Sword and bored

The Warden is my favourite class in Lord of the Rings Online. I've almost always leaned to melee classes in fantasy MMOs for a number of reasons. I find toe to toe combat more involving than ranged casting and kiting, and for me the classic fantasy heroic archetype is defined by a sword, not a staff.

It also doesn't hurt that tanky sword and shield classes are also a lot more forgiving when a habitual soloist like myself takes on content intended for groups. What I lose in kill speed I usually make up for in survivability.

If there's a downside it's that too much survivability can get a bit boring, and 20 hours into LOTRO it's the issue I had with WoW all over again – almost nothing can kill me.

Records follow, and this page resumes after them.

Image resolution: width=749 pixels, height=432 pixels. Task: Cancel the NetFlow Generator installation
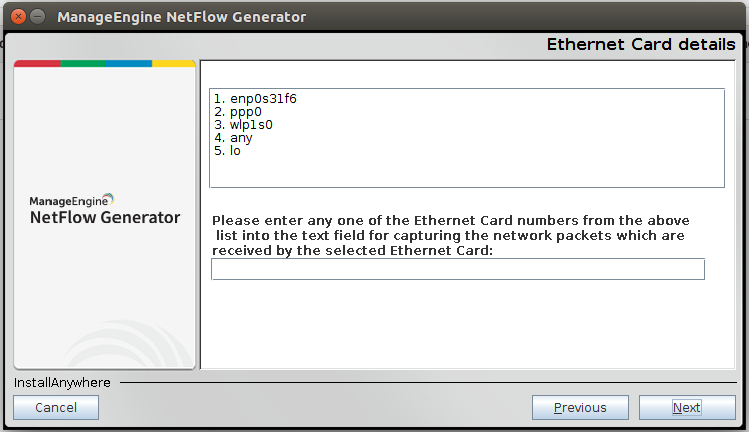coord(56,407)
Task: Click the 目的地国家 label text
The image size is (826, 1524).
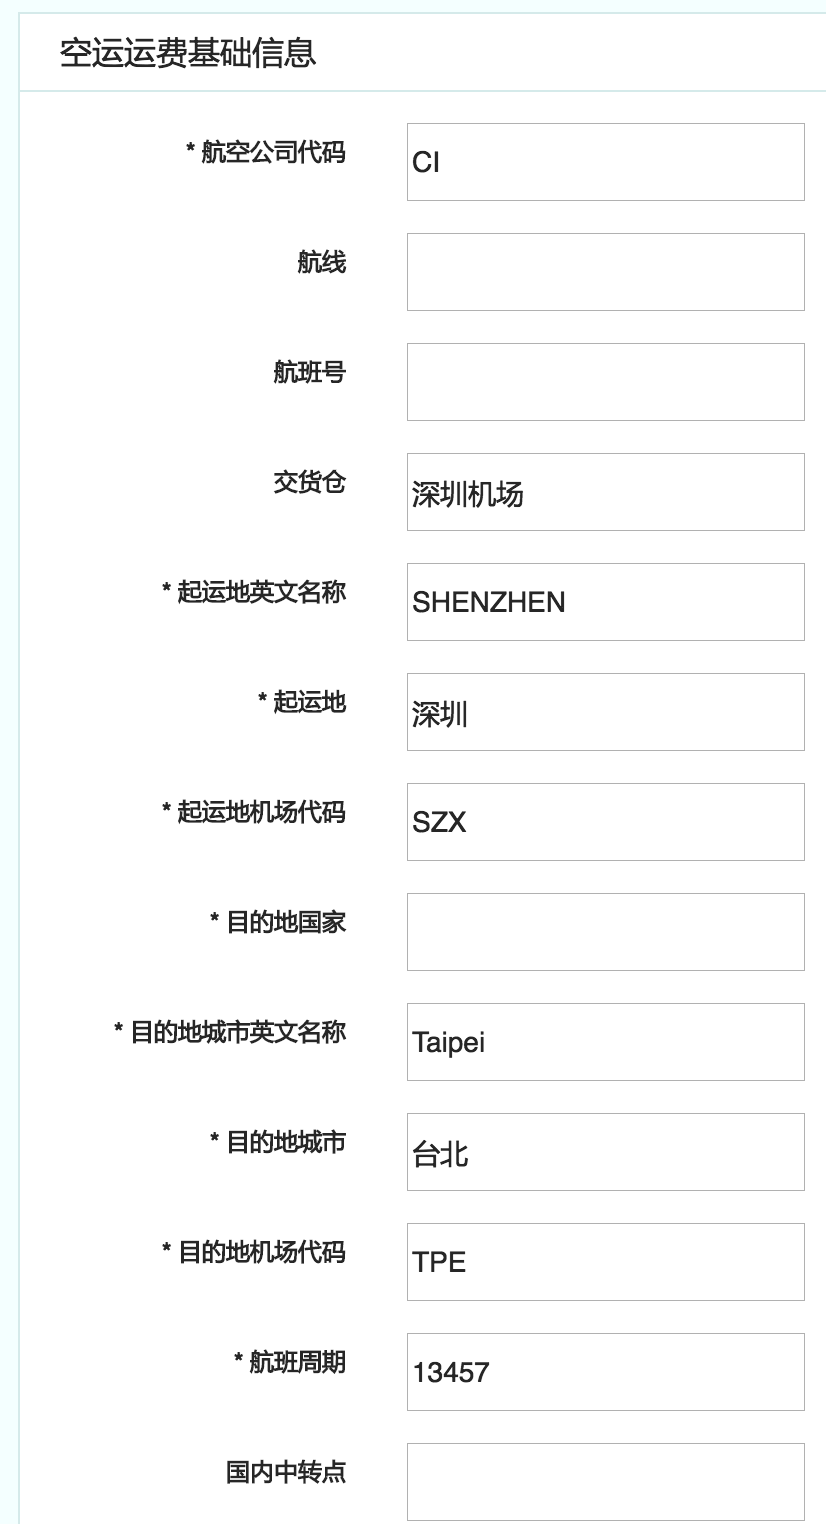Action: click(285, 922)
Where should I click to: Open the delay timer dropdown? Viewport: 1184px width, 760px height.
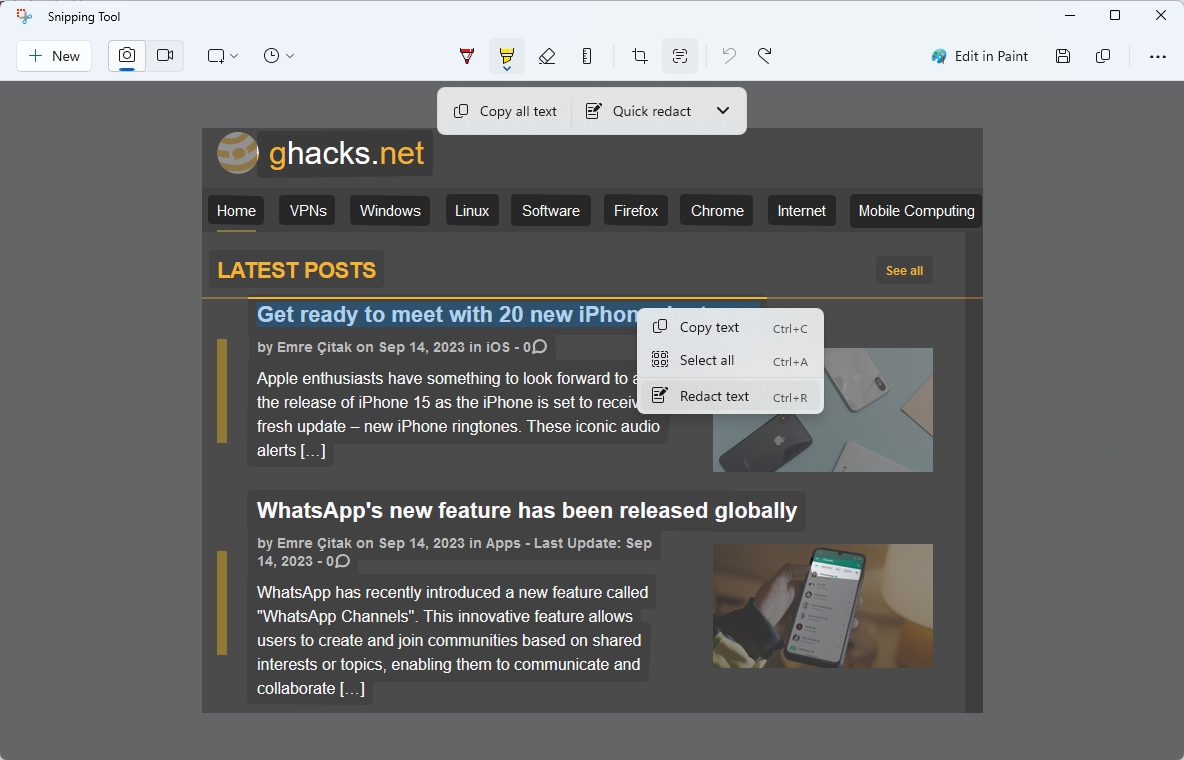click(x=279, y=56)
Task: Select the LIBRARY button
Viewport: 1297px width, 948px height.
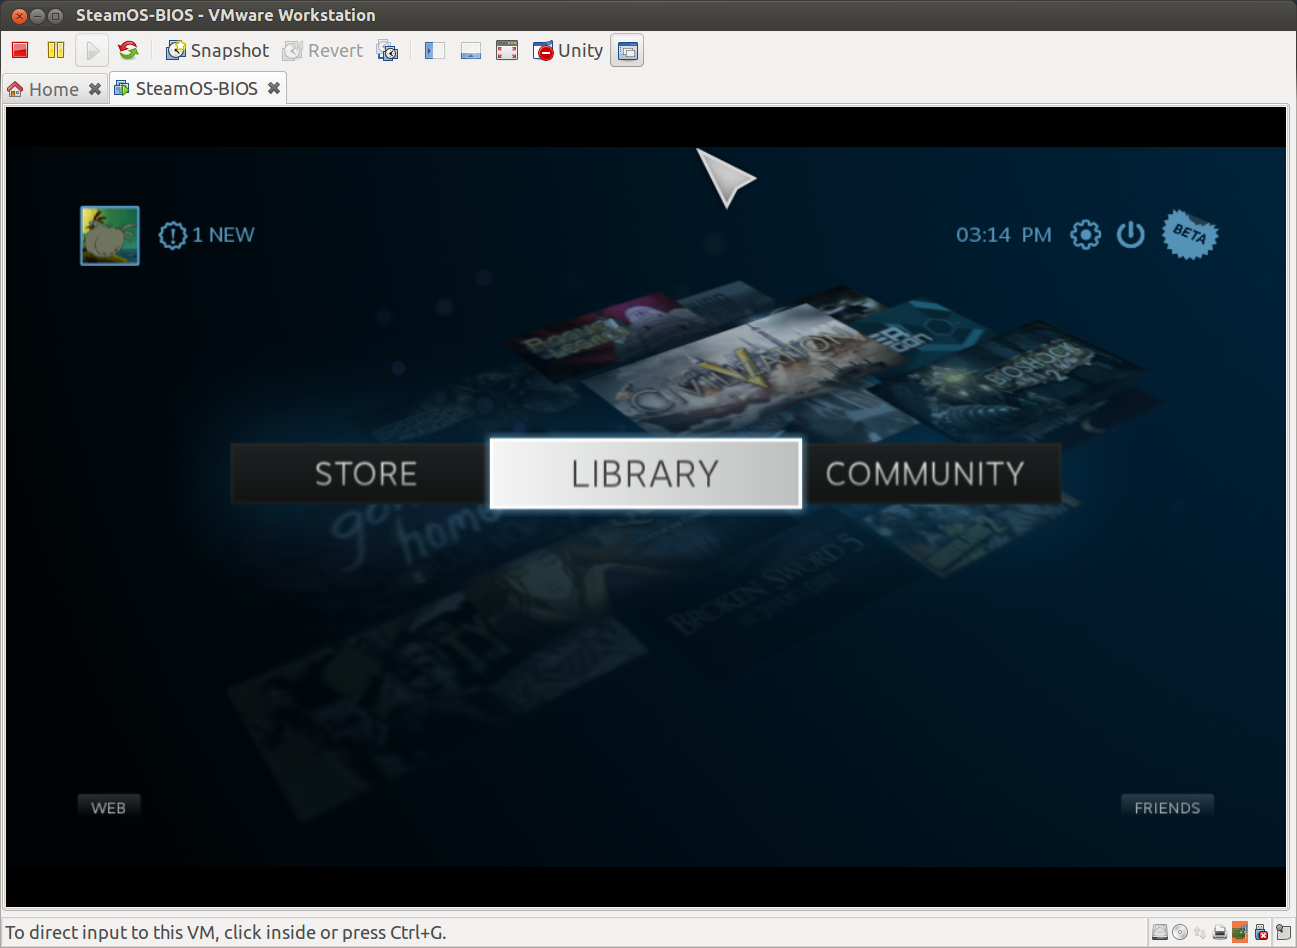Action: (x=645, y=474)
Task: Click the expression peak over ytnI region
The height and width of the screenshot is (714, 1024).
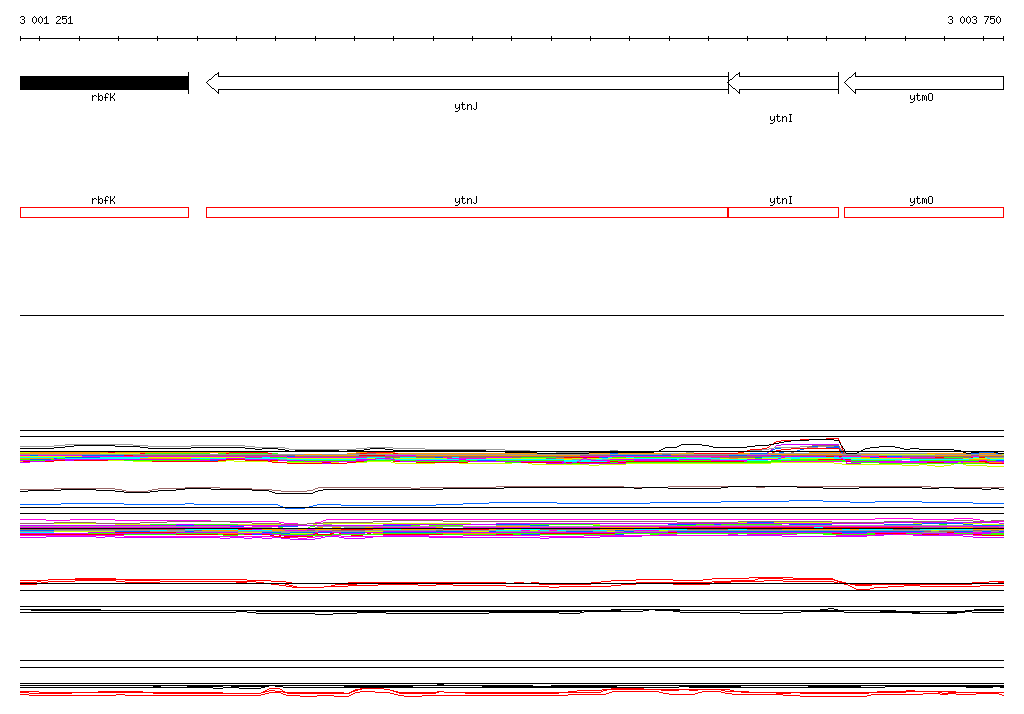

Is the Warden one of these overpowered cash shop classes we hear so much about in the MMOsphere? Maybe. They certainly bring a nice range of versatility that maybe some of the other classes lack, but I'd like to think that if Wardens were OP when they were new then they'd have been balanced out in the decade or so since the release of Mines of Moria.

I've bypassed most of the early quest hubs in the Lone Lands, following the epic story to Ost Guruth as soon as I could. Fighting enemies 4 or 5 levels higher than me isn't notably harder, and the level difference shows mostly in that it takes slightly longer to kill individual mobs, but not so long that it feels like a slog.

So if I am feeling a touch of that WoW ennui it is at least not so pronounced. I put that down to the realisation that I enjoy the experience of being in Middle-Earth more than I enjoy Azeroth, and since I'm more focused on being in the world itself I'm less inclined to dwell on the game as a game.